Let $R$ be a $M\times N$ matrix with rational entries, $R\mathbb{Z}^N$ be the image of $\mathbb{Z}^N$ under $R$.
Consider an equivalence relation on $R\mathbb{Z}^N$ defined by $a\sim b$ if $a-b\in \mathbb{Z}^M$ for any $a,~b\in R\mathbb{Z}^N$. Denote the set of equivalent classes as $(R\mathbb{Z}^N)/\mathbb{Z}^M$. Similarly, we have the notion of $(R^T\mathbb{Z}^M)/\mathbb{Z}^N$. Both $(R\mathbb{Z}^N)/\mathbb{Z}^M$ and $(R^T\mathbb{Z}^M)/\mathbb{Z}^N$ form groups under addition.
Questions:
(1) Is $(R\mathbb{Z}^N)/\mathbb{Z}^M$ isomorphic to $(R^T\mathbb{Z}^M)/\mathbb{Z}^N$?
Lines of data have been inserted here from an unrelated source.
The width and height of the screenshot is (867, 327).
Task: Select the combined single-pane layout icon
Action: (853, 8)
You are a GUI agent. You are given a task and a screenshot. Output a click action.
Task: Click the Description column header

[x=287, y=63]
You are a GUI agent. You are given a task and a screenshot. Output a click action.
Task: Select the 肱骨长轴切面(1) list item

(2) If (1) is not true, is the cardinality $|(R\mathbb{Z}^N)/\mathbb{Z}^M|=|(R^T\mathbb{Z}^M)/\mathbb{Z}^N|$?
(This is posted on both Math Overflow and Math Stack Exchange.)
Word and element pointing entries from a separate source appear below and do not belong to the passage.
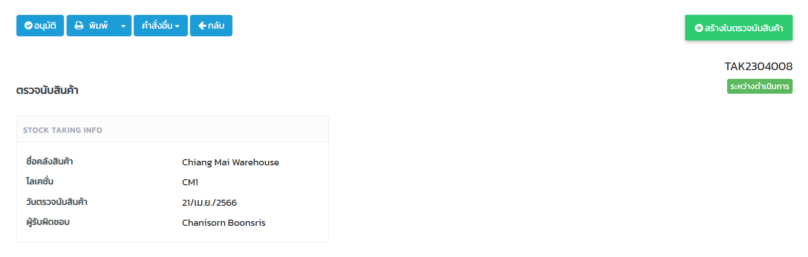
Task: Click the document number TAK2304008
Action: click(758, 66)
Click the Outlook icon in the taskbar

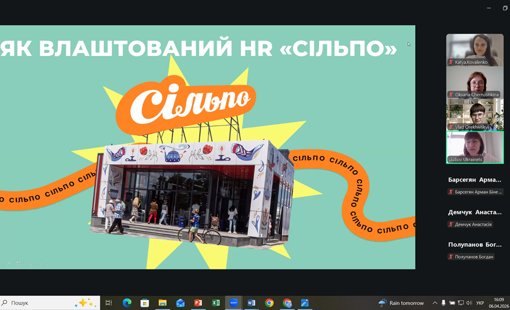180,303
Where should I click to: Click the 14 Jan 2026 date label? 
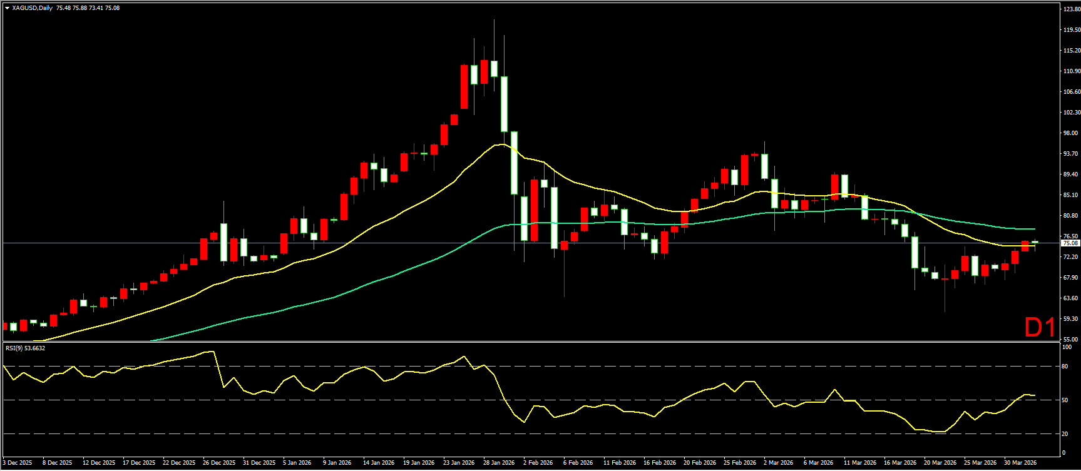(x=379, y=463)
First of all we can multiply all entries of $R$ by a positive integer $k$ such that $kR\in M_{m\times n}(\mathbb Z)$. (In the following I'll change your notation from $M$ to $m$, and $N$ to $n$.) Since $R\mathbb Z^n/\mathbb Z^m\simeq kR\mathbb Z^n/k\mathbb Z^m$ we can reduce the problem to the following:
The Smith normal form of $R$ has the invariant factors $d_1,\dots,d_r$. Thus we have $R\mathbb Z^n=\mathbb Zd_1x_1\oplus\cdots\oplus\mathbb Zd_rx_r$ for some basis $\{x_1,\dots,x_m\}$ of $\mathbb Z^m$. Then $R\mathbb Z^n\cap k\mathbb Z^m=(\mathbb Zd_1\cap\mathbb Zk)x_1\oplus\cdots\oplus(\mathbb Zd_r\cap\mathbb Zk)x_r$ and therefore $$R\mathbb Z^n/R\mathbb Z^n\cap k\mathbb Z^m\simeq \mathbb Zd_1/(\mathbb Zd_1\cap\mathbb Zk)\oplus\cdots\oplus\mathbb Zd_r/(\mathbb Zd_r\cap\mathbb Zk).$$
Since the invariant factors of $R^T$ are also $d_1,\dots,d_r$ (see here) we get $$R\mathbb Z^n/R\mathbb Z^n\cap k\mathbb Z^m\simeq R^T\mathbb Z^m/R^T\mathbb Z^m\cap k\mathbb Z^n.$$
But from an isomorphism theorem we know that $R\mathbb Z^n/k\mathbb Z^m\simeq R\mathbb Z^n/R\mathbb Z^n\cap k\mathbb Z^m$, so we have proved that the two $\mathbb Z$-modules are isomorphic.